One of the remaining tasks is related to the use of the ASCED as an assessment tool is the test-retest reliability of the empathetic subscale. Question items that help to discriminate caregivers able to provide stable empathetic care based on a proper understanding of the mental functions of elderly patients with dementia should be studied.

In addition, it is inconvenient that the number of items in the three subscales is not equal. The ASCED should be further refined, increasing the number of respondents surveyed and making it an assessment tool based on ample data that will be easy to use. Furthermore, the type of caregiving experience and related factors should be studied. The findings can be used to develop an educational program for caregivers.

Nursing Implications

The ASCED was created on the basis of the developmental process, and the present research is based on a cross-sectional survey of the caregivers of individuals with dementia. Because of this, the present study does not realistically address the changes in the caregiving experience over time. An important task of those in the nursing profession is to work closely with caregivers in their caregiving experience and to provide instruction and support in their efforts to provide empathetic, sympathetic care for older adults with dementia in everyday life. By using the ASCED assessment tools in the course of evaluating nursing intervention, it should be possible to develop further improved intervention methods by concretely identifying the process of change in the experience of individual caregivers.

This study was directed at the evaluation of the caregiving process in Japan. Future study is needed to determine if the ASCED could be applied to the caregiving experience in other countries where care for elderly individuals with dementia is an issue.

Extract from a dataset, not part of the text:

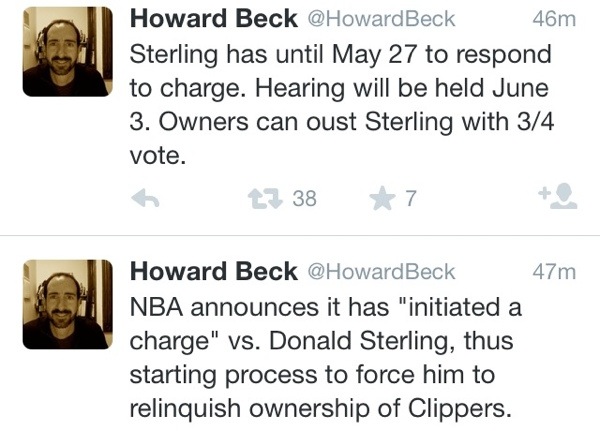Tap the "relinquish ownership of Clippers" text line
The height and width of the screenshot is (431, 600).
coord(321,409)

This study was conducted to aid in the development of assessment tools to evaluate how caregivers view those they care for and how they conduct care (i.e., the caregiving experience), and is based on the caregiving experience model developed by the author. This made it possible to develop the reliable and valid ASCED assessment scale and classify caregivers into six types based on the caregiving experience. Further research will be conducted to refine the ASCED, examine qualitative and quantitative changes in the caregiving experience, and study the nature of care for elderly patients with dementia and of the caregivers themselves.